It is the summer of 1853; a group of unexpected visitors has arrived on Japanese shores. A powerful fleet of ships commanded by Commodore Matthew C. Perry has sailed into Edo Bay, causing panic and threatening the possibility of violence. Over two hundred years have passed since Japan’s borders were closed, limiting trade to Chinese and Dutch merchants. Now, an American fleet is at the country’s shores demanding trade and concessions.
This is how a new, fully functional, historical video game, Ghosts over the Water: Changing the Tides of Japan’s Future, is first introduced to players. With an expansive story and many different choices, the game is meant to take players into a fast-paced world filled with difficult decisions as they navigate the nuances of the Tokugawa era in Japan’s political history when Japanese citizens contended with the arrival of Americans.
“You will discover what Japan feared, what it dreamed of, and what fate it pursued in the end,” reads the game text. Ghosts over the Water is designed as a branching narrative game with three different, character-specific routes. Seven endings. Tough choices with dire consequences.
The game is produced collaboratively by four students from The University of Texas at Austin and Yale: Benjamin Brown, Isabella Yang, Eric Doddy, and Alexis Wu. The two students from Yale, Yang and Doddy, joined to apply their skillsets in game design and graphics to this atypical academic project. Together the four make up Studio Unagi.
The work of Studio Unagi is supported by UT Austin’s JapanLab, a collaboration between the Department of History, the Department of Asian Studies at UT, and the Japan Foundation. JapanLab draws together faculty across multiple disciplines, recent graduates, and leading professionals in the games industry. It’s an innovative template that integrates video game design and digital humanities into the study of history.
For Ghosts over the Water, UT students were advised by Adam Clulow, UT professor of history and JapanLab director; Haley Price, a digital humanities specialist; and Clay Carmouche, narrative director of XBOX Publishing which produces the massively popular video game franchise Halo. The immersive game is built upon an accessible visual novel framework and incorporates over 130,000 words of meticulously researched text.

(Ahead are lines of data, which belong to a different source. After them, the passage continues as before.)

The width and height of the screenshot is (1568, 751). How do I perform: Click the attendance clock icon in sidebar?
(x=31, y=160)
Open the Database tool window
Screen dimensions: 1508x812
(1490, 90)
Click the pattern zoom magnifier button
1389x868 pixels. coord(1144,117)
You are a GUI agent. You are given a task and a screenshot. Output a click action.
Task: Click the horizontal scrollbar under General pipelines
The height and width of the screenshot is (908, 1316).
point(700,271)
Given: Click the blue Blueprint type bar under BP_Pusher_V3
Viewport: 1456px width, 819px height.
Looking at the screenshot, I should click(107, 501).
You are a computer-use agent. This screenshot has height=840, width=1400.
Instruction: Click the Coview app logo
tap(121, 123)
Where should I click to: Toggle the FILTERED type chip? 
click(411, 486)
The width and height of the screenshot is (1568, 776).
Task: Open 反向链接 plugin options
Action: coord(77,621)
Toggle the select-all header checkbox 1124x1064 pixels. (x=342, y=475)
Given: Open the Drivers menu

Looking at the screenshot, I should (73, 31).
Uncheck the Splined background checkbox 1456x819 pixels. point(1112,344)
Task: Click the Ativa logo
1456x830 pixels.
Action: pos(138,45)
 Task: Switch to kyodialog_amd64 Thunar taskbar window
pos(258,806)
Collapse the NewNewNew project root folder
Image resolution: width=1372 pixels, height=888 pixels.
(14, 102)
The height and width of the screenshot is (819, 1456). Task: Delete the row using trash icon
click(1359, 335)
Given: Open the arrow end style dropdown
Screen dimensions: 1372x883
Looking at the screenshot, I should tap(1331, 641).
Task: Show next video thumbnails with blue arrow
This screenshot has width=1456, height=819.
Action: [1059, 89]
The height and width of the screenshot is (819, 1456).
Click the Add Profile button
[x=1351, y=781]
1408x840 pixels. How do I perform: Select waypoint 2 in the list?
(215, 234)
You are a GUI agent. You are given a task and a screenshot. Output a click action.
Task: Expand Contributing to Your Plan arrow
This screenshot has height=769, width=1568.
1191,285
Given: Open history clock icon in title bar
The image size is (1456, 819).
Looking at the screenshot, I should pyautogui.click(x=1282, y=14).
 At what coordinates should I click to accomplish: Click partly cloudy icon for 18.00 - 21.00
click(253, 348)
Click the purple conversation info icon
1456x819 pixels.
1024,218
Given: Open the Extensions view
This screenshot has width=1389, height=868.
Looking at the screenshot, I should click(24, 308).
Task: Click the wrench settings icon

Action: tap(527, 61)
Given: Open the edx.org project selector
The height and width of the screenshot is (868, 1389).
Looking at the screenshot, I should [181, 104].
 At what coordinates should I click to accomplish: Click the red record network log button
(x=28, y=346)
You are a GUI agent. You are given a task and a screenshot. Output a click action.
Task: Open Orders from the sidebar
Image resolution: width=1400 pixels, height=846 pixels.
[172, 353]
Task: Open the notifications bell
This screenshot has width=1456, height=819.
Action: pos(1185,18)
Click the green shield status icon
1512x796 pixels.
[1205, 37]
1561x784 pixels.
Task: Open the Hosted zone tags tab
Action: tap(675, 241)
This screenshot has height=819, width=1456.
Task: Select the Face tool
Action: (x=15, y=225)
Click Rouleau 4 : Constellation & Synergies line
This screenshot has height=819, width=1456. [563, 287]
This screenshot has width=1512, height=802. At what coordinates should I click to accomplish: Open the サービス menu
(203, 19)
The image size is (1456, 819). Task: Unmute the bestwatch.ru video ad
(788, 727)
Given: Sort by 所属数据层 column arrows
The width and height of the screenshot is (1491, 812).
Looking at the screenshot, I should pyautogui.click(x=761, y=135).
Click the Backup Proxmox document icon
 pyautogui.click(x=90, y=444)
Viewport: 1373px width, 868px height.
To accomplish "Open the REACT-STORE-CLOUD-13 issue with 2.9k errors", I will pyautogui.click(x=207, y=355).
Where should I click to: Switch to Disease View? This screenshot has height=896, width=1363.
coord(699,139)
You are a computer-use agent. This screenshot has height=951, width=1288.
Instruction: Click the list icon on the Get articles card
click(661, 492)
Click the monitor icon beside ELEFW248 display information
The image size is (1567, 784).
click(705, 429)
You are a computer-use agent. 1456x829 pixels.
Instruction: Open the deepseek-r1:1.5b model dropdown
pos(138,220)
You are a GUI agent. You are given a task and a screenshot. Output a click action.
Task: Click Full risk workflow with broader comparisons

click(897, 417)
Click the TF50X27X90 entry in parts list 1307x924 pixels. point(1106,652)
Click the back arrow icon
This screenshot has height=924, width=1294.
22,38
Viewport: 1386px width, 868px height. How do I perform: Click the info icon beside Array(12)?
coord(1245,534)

“The vast majority of our students play video games,” says Adam Clulow, “and video games are a huge conduit into our classes. Rather than ceding the ground to commercial studios, History and Asian Studies at UT are getting into the business of producing our own games for public release. Ghosts over the Water is an immersive, exciting, and historically accurate game that allows players to explore Japan in the nineteenth century. It’s great for players, but developing video games is also a remarkable learning tool for students.”
Video games are a billion-dollar industry with historical video games like Ghost of Tsushima or Assassin’s Creed selling millions of copies. Now, the College of Liberal Arts, the History Department, and the Department of Asian Studies are producing their own games for release across all major platforms.